El niño camina de la mano de la aya en la estación de tren de Asunción. Es la primera vez que llega a la capital. Hay un fuerte olor a jazmines. Los corredores están atestados de gente. Salen con dificultad de entre la maraña y cruzan la calle. Están en la plaza llena de árboles. En la Plaza Uruguaya. Sediento, el niño se agacha a beber de una de las canillas. En esa posición, mira hacia arriba y se atraganta con el chorro de agua: la estatua de una mujer engulle pajaritos y al niño se le antoja que escucha el chasquido de sus huesitos. El niño es un personaje de una novela: Hijo de hombre, de Augusto Roa Bastos.
Cada vez que pienso en la relación que hay entre las plazas y la literatura, recuerdo este pasaje en el que un niño del campo experimenta por vez primera la ciudad con el ejercicio de la imaginación infantil en un ágora de senderos y estatuas. En esa misma plaza el poeta Hérib Campos Cervera se encontró con Antoine de Saint-Exupéry, el autor de El Principito. El hecho, apócrifo o no, está narrado en un cuento de Andrés Colmán Gutiérrez, quien por lo demás también escribió una novela entera que se desarrolla en una plaza, la de Armas, frente al Congreso.
Hay varios escritores cuyas obras están vinculadas a las plazas. Muchas de las novelas de Paul Auster las tienen como ejes narrativos. En una de ellas me pasó algo raro hace unos meses. Fui a sentarme en un banco de la plaza Infante Rivarola, esa antigua estación del tranvía 9 de Asunción que llegaba hasta Villa Morra. Esperaba a alguien. A unos metros de mí, un hombre —que era evidente que vivía en la calle— hurgaba en una mochila que hacía de ropero, heladera y de lo que fuere. Sacó un cuaderno y comenzó a escribir algo. Me levanté y me acerqué para mirarlo, descaradamente. Esa actividad escrituraria me parecía inédita. Nunca había visto escribir a alguien que habitara literalmente las calles de la ciudad. Cuando me vio cerca, guardó en la mochila lo que había anotado, desconfiado. Al otro día, llegué en la novela que estaba leyendo a la parte en que Marco Stanley Fogg se siente cómodo viviendo en el Central Park de Manhattan, el sitio en el que el nuevo mendigo universitario en plena crisis existencial practica la escritura en El palacio de la luna, la novela de Auster.
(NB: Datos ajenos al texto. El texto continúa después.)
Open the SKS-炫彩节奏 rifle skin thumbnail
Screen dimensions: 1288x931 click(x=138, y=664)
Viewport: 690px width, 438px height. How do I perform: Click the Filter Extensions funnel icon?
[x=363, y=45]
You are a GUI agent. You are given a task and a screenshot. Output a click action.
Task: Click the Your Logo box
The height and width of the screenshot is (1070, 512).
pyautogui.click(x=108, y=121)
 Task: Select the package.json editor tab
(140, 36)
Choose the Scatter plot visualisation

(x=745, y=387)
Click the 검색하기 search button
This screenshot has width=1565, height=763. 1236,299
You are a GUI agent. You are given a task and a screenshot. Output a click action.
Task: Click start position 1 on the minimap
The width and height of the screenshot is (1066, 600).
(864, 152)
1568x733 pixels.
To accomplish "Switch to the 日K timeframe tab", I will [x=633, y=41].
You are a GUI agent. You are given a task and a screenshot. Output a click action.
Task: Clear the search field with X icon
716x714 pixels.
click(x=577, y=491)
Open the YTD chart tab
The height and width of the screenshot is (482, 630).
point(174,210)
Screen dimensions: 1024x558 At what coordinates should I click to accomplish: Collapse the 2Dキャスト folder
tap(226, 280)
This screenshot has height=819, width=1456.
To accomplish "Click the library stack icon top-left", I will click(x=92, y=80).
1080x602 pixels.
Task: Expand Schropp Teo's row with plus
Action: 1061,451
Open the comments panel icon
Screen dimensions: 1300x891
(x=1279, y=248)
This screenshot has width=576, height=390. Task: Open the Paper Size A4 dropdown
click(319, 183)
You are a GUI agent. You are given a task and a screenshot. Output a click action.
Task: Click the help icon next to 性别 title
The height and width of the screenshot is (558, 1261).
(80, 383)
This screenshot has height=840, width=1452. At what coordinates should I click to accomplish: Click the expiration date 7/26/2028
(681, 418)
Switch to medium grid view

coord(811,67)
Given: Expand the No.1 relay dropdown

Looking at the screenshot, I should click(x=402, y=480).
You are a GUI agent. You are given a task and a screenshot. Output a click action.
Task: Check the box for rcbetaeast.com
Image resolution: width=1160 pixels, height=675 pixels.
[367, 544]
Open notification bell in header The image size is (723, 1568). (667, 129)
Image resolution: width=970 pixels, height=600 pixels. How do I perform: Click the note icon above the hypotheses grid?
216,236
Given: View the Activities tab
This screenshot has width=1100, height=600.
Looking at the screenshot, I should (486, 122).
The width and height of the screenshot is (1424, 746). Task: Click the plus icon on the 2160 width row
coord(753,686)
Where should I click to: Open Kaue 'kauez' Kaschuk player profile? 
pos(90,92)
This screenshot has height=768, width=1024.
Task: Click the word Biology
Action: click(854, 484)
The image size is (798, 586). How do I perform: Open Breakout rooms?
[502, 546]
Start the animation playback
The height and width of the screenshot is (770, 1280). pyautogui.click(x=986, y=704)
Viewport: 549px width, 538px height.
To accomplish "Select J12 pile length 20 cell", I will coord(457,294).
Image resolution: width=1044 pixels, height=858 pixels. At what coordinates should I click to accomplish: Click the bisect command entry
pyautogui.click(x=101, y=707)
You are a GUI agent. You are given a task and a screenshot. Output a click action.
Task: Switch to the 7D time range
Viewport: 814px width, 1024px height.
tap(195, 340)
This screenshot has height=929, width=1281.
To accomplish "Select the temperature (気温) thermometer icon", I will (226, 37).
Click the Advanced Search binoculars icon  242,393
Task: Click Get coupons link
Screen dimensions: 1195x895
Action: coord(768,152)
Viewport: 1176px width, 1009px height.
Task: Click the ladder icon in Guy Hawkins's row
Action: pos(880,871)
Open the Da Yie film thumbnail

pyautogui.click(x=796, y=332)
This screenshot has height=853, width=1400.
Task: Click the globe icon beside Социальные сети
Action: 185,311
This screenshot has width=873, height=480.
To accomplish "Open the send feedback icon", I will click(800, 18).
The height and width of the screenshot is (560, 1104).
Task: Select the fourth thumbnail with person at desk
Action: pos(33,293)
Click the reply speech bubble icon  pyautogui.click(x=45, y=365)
Era imposible no relacionar al hombre de la plaza Infante Rivarola con el de Nueva York. La plaza ya no era solo escrita, sino era el lugar en el que se escribe.
Esta semana pensé también en Auster cuando leí que un hombre falleció en la plaza O’Leary al caérsele encima un árbol mientras él dormía. Ni siquiera había viento: el árbol seco cayó por su propio peso. Diametralmente opuesto a las heroínas y los héroes fatídicos del escritor norteamericano, el sintecho no tuvo la segunda oportunidad del azar que suelen tener los seres creados por el autor de La ciudad de cristal: el árbol cayó exactamente en donde él estaba.